Continue the passage on rare earth mining in Africa, picking up right after its final sentence.

(GIVEN TEXT)

The fact is that but a small part of the earnings go to the extraction and production countries because the benefits are mostly exported”.
Those gaining most from this are China or, generally speaking, the countries of eastern Asia. The raw or minimally processed material is exported and processed in factories run by foreign companies in eastern Asia. Once the raw material has been processed, it is reimported in the form of batteries, solar panels or generators which have added value and therefore cost more. The system is also used by the United States: processing costs much less in Asia where the environmental regulations are less demanding.

Africa. Huge potential
The Steenkampskraal mine, 350 km from Cape Town, in South Africa, was opened in 1949. From 1952 to 1964, it was used to extract thorium, a radioactive metal used as nuclear fuel. It was then discovered that within it there was also monazite, a mineral containing rare earth minerals in large quantities. Then neodymium and praseodymium that are essential elements in many industrial applications, and also very expensive, were found to be present.

South Africa. Steenkampskraal mine contains all fifteen rare earths.

For South Africa, it may be like manna from heaven. Trevor Blench, president of Steenkampskraal mine, has declared that, “China, with its own supply needs, is exporting a small and diminishing amount of rare earths. It is therefore vital that other suppliers enter the market as suppliers of these elements to the United States, Europe and Japan. In our location, about 14% of the rock is composed of rare earths. This is an extraordinary grade and nothing like it is to be found anywhere in the world”.On average, mines usually have a grade of 6%. The South African mine is capable of extracting 2700 tons per year at full capacity. It must however be said, as pointed out by Diego Oliva-Velez, and analyst of Fitch Solutions in London, “ The Steenkampskraal mine contains mostly light rare earths such as neodymium and praesodymium which are more abundant in the world and so less sought-after than the heavier rare earths”.Apart from South Africa, there are other countries in the continent that have potentially abundant reserves that have not been touched. In particular, Burundi is a pioneering African state with a mine in Gakara where a British company, Rainbow Rare Earths, is working, controlled by the Greek magnate Adonis Pouroulis. To date, this is the only African mine already functioning. The businessman has signed a partnership with the African state which permits his firm to use the mine for a period not less than 25 years.

(End GIVEN TEXT)
(PROVIDED RECORDS)

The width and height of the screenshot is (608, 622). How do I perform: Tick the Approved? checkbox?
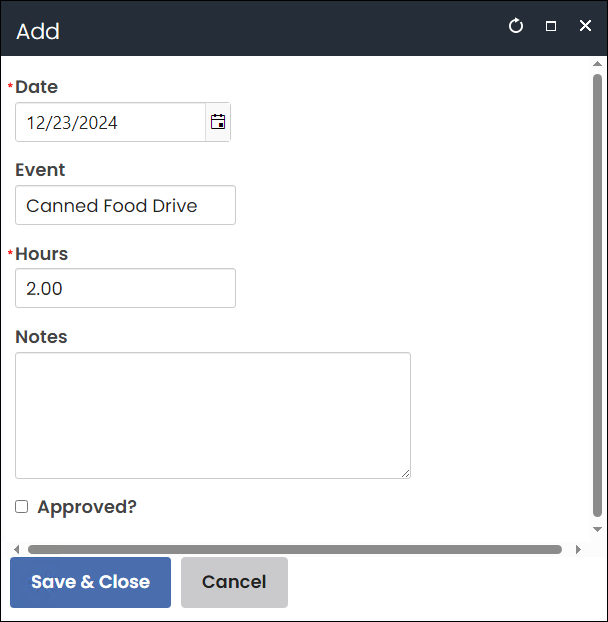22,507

(End PROVIDED RECORDS)
(PROVIDED RECORDS)

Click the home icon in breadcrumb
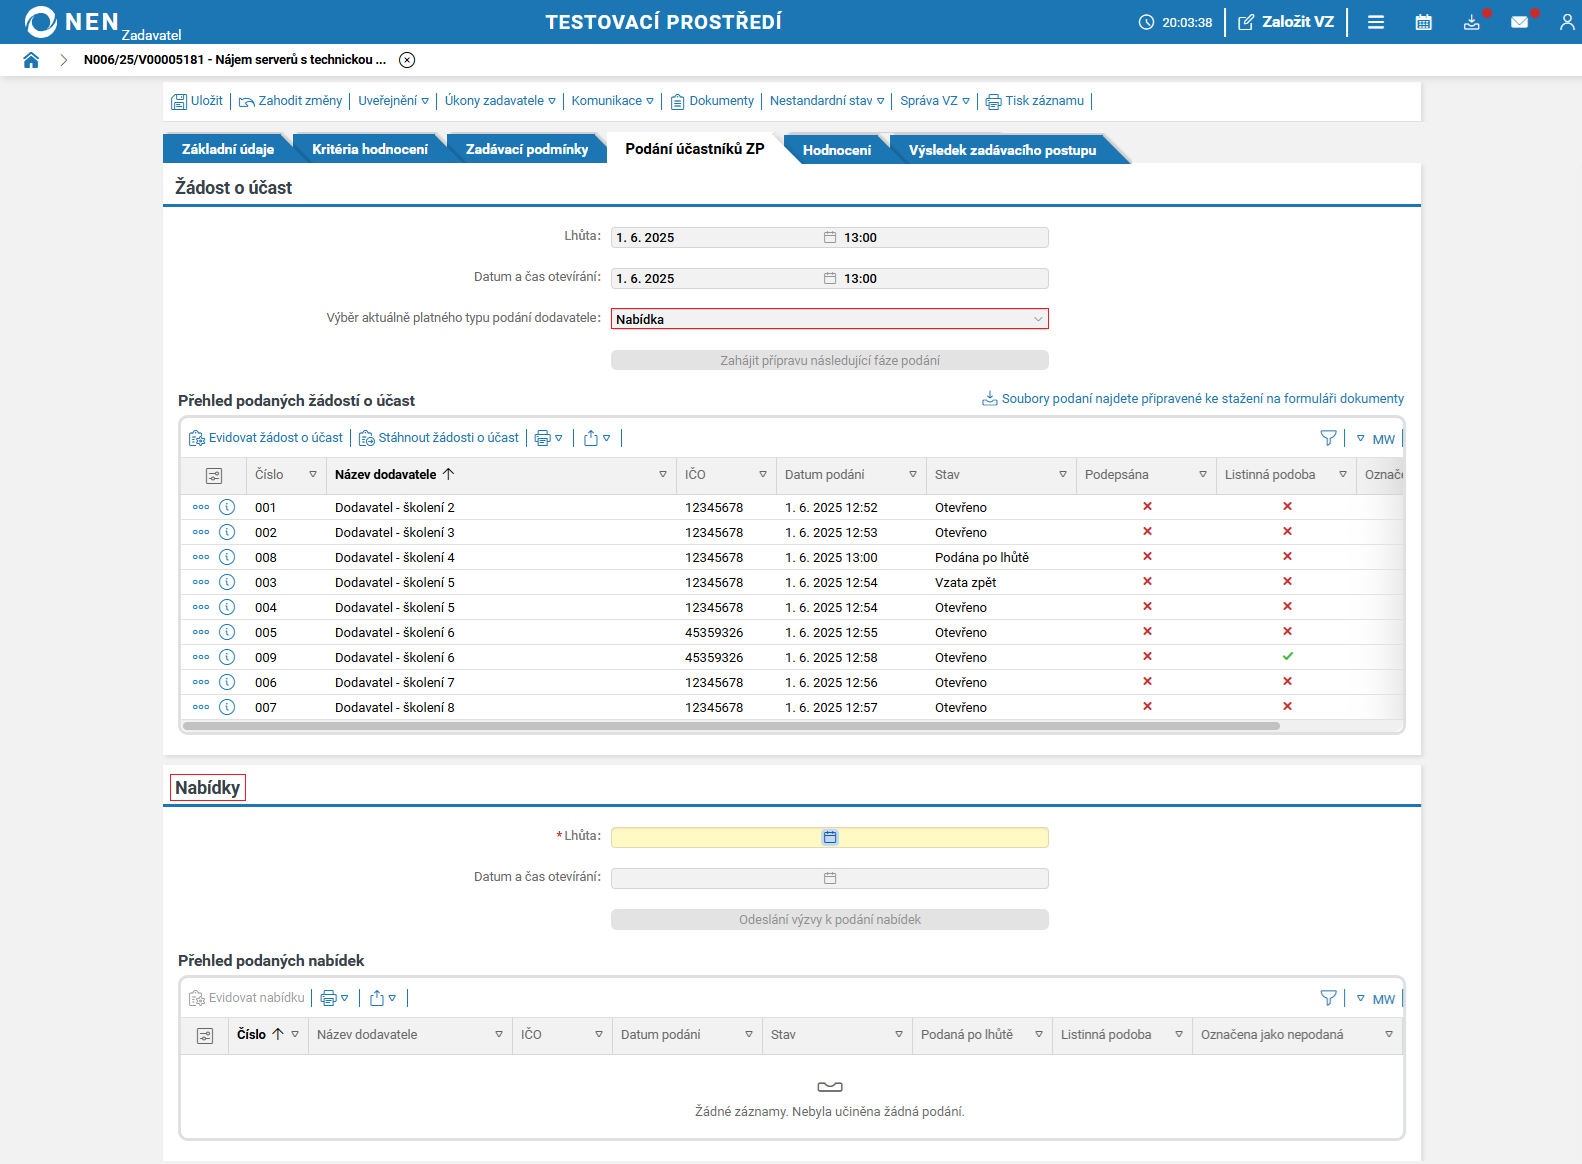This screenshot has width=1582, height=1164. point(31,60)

(End PROVIDED RECORDS)

OUTPUT OF THE TASK:
Burundi. Aerial view of Gakara.

Burundi is one of the poorest countries in the world and its economy depends largely on agriculture which provides work for about 80% of the active population. However, the contribution of the mining industry to the gross national product is still only marginal but yet the object of envy. In recent years, Burundi’s joining the rare earth sector has enabled the mining industry to exceed, in terms of raw material mined for export, two of the main exports of the country, coffee and tea. This has been confirmed by Léonidas Sindayigaya, spokesman for the ministry of mines, in July 2019.
All told, the production of rare earths in Burundi is still but a small fraction of the world total. According to data provided by the USGS (United States Geological Survey) relative to 2019, the quota presently amounts to 0.28%. Also in Africa, the Songwe Hill mine, in Malawi is about to commence production while Gabon is also trying to enter the field with a mine at Mabounié, close to the city of Lambaréné (which, besides rare earths, has important reserves of uranium).
It is also believed that Tanzania and Madagascar may also have significant reserves.